Im deutschen Fernverkehr wurde nun mit 2.2.23 (just an jenem Tag feiert die katholische Kirche Lichtmess, ein auf das keltische Imbolc aufgepropfte Licht-Fest zur Hälfte des Winters) die Makenpflicht abgeschafft (wobei eine Empfehlung bleibt) und in Österreich kurz davor die Beendigung aller Covid-19-Maßnahmen mit Ende Juni angekündigt. Unbeeindruckt von beidem zeigt sich der Nachfolger jenes oben zitierten Stadtoberhaupts, da er und sein Gesundheitsstadtrat nach wie vor von der Wirksamkeit und daher Notwendigkeit dieser Maßnahme überzeugt sind. Geplant ist in Österreich allerdings die zeitnahe Einführung eines Krisen-Sicherheitsgesetzes, das derzeit in Begutachtung ist und schon eine Menge negativer Stellungnahmen aus der Bevölkerung erhalten hat sowie die vom Gesundheitsminister angekündigte Novellierung des Epidemiegesetzes, in dem all das wieder verankert werden soll, was der Bevölkerung schon in den letzten Jahren zugemutet wurde. Damit will man auch die nötige Verfassungskonformität solcher Aktionen verankern, zumal der zuständige Gerichtshof diesbezüglich – wie in einer Hangar-7-Diskussion auf Servus TV festgehalten wurde – ohnehin nur die formale Richtigkeit, nicht aber deren Sinnhaftigkeit überprüft habe. Demnach sind also auch völlig unwirksame Einschränkungen der Grund- und Freiheitsrechte verfassungskonform. Da könnten wir uns diese Einrichtung gleich sparen und den Bundespräsidenten wirken lassen, der macht das genau so gut bzw. schlecht.

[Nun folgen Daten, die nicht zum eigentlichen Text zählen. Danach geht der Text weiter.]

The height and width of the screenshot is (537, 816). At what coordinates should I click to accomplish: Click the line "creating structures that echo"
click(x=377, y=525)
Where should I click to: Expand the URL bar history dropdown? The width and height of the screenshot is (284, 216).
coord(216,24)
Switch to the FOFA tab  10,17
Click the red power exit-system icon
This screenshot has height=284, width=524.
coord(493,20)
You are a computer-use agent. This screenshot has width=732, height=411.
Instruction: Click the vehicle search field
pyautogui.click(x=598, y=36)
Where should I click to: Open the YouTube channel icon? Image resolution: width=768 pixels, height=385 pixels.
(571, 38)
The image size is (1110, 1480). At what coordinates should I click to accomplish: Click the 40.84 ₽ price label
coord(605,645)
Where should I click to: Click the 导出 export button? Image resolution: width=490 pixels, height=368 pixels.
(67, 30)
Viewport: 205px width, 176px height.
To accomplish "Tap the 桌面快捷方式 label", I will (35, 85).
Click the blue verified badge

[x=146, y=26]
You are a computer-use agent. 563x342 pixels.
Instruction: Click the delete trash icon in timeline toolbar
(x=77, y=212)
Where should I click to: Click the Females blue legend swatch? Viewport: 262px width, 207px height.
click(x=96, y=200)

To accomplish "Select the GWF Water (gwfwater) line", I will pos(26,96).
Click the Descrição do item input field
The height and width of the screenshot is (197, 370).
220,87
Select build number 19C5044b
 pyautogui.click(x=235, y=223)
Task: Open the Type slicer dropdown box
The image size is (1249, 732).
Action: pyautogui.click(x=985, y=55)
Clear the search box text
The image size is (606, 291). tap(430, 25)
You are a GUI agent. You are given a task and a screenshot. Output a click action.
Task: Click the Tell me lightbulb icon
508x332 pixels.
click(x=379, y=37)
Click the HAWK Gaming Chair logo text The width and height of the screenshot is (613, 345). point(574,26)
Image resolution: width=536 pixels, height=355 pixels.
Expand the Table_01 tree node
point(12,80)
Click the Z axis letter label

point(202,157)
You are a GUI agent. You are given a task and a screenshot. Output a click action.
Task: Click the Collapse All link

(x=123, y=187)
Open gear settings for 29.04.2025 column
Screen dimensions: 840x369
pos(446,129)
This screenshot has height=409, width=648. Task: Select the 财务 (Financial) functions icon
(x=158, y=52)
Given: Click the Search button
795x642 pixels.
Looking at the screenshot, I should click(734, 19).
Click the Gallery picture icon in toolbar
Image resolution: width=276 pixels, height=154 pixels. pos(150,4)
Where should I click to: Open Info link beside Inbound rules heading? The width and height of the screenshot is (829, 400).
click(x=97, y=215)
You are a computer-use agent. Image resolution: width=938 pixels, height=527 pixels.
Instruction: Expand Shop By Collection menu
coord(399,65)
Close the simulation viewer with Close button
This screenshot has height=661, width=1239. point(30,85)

Nachdem – nicht nur – in Österreich schon seit Längerem eine gewisse Impf- und Maskenmüdigkeit eingetreten ist, stellt sich die Frage, was tu mit den abgelaufenen Restbeständen, die allerdings in die Millionen gehen und zudem Sondermüll sind. Die von der westlichen Welt abwertend als Entwicklungsländer bezeichneten Staaten haben auf diese Wohltätigkeit keine Lust und die Hersteller haben sich ja schon zeitgerecht von einer Rücknahmeverpflichtung frei gemacht. Das Geld dafür lässt sich auch nicht mehr zurückholen, waren die Produkte ja nicht auf Kommission gekauft. Bleibt wohl nur das Verbrennen, das bisserl CO2, das dabei entsteht, wird den so genannten Klimawandel sicher nicht nachhaltig verschlimmern.

Angesichts dieser Tatsachen fordert u.a. GGI – Grüner Verein für Grundrechte und Informationsfreiheit Transparenz und Evaluierung und ein Lernen aus den Fehlern für zukünftige ähnliche Situationen und sieht in der Aufarbeitung eine Chance für die Demokratie.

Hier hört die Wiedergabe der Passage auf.